The project also creates a complete software stack for this cluster. According to him, there are still a large number of problems ahead, mainly related to the need to create software for working in an environment different from servers and mobile computing. "The human effort and financial investment in developing this software will be significant," he added.
If the US is not leading the exaflop, then what to say about the start of zettaflop planning?
A freshman in computer science today should already know about the four-year path to the exaflop system. By the time he completes his thesis, he will already be discussing a zettaflop (1,021) system, a thousand times more powerful. If high-performance computing retains the historical picture of its development, the emergence of zettaflop systems can be expected around 2030. However, no one knows what such a system may look like, as well as whether it is possible at all. A system of this type may require entirely new approaches, such as quantum computing.

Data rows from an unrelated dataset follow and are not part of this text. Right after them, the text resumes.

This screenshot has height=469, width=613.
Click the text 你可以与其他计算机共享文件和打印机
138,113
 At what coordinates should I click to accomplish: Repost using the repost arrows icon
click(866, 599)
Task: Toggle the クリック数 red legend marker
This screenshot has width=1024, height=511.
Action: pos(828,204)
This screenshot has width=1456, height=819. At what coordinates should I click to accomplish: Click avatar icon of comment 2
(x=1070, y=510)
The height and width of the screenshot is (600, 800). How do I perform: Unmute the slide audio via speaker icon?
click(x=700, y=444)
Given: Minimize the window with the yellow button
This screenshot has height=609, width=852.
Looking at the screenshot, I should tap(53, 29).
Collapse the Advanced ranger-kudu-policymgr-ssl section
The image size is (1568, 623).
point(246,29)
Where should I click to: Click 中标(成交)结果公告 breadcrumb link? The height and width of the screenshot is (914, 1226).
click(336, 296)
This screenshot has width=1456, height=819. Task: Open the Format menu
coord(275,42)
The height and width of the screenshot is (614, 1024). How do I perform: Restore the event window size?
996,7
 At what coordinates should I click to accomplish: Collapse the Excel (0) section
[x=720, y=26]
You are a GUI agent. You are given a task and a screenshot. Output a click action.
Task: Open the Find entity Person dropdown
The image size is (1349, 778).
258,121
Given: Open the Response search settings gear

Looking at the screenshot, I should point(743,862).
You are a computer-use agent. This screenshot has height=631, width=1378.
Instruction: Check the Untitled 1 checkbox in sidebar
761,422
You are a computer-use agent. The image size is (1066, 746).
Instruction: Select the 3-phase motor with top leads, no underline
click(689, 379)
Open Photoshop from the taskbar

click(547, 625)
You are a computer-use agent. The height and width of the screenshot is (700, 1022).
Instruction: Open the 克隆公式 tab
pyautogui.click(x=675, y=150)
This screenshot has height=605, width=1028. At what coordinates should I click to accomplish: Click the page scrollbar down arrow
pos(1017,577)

The White House announced its unwillingness to get involved in an "arms race" on the issue of creating faster computers, and a year ago, in a report, warned that a focus on speed "could divert resources from basic research aimed at developing fundamentally new approaches to high-performance computing that would ultimately overtake other countries." But the US is already in the computational race, whether they want it or not. To develop technology that will overtake other countries, the United States will need sustainable funding for basic research, as will the creation of exaflop systems.
The US did not explain what is the bet in this game
President Barack Obama became the first US president to mention exaflop computing, but he did not explain the potential of these systems. Supercomputers can help scientists create atomic-level models, human cells and how the virus attacks them. They can be used to model earthquakes and find ways to predict them, as well as design structures that can withstand them. In the industry, they are increasingly used to create products, test them in virtual environments.
Supercomputers can be used in any way imaginable to humans. Moreover, the greater the power of systems, the greater their computational abilities and the more accurate the sciences. Today, the US dominates the computing market. One IBM accounts for about 45% of the systems included in the TOP-500, followed by HP a share of 28%. About 53% of the list's most powerful systems are in the United States.